Task instructions >> Collect each line of the listing below that contains the string "heading", treating uppercase and lowercase as different.

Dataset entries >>
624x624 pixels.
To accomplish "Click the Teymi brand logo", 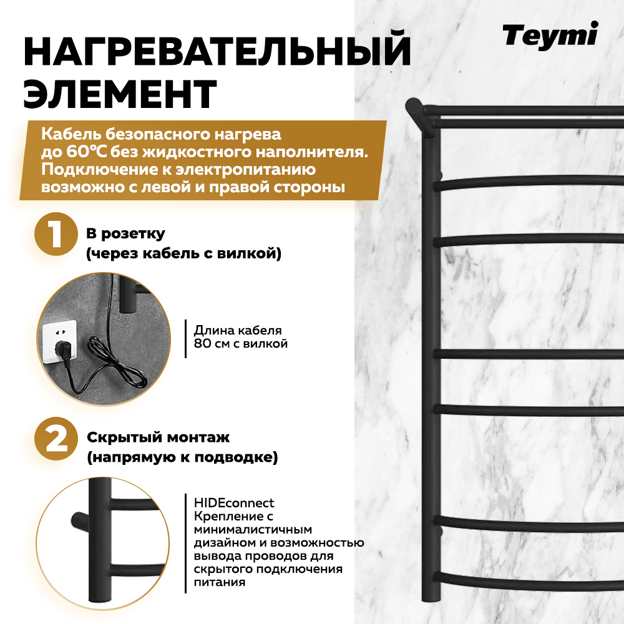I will pyautogui.click(x=550, y=35).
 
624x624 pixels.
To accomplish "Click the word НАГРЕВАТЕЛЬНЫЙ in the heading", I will pyautogui.click(x=217, y=52).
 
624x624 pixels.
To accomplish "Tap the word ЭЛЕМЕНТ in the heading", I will pyautogui.click(x=120, y=95).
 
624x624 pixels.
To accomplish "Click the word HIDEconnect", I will pyautogui.click(x=234, y=503).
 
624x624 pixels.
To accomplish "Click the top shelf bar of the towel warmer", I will pyautogui.click(x=518, y=111).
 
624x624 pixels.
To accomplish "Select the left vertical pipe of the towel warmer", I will pyautogui.click(x=430, y=374).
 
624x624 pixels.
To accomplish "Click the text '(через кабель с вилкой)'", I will pyautogui.click(x=183, y=254).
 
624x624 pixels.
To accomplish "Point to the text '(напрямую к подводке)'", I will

Solution to the problem >>
To accomplish "Click the word НАГРЕВАТЕЛЬНЫЙ in the heading", I will pyautogui.click(x=217, y=52).
To accomplish "Tap the word ЭЛЕМЕНТ in the heading", I will pyautogui.click(x=120, y=95).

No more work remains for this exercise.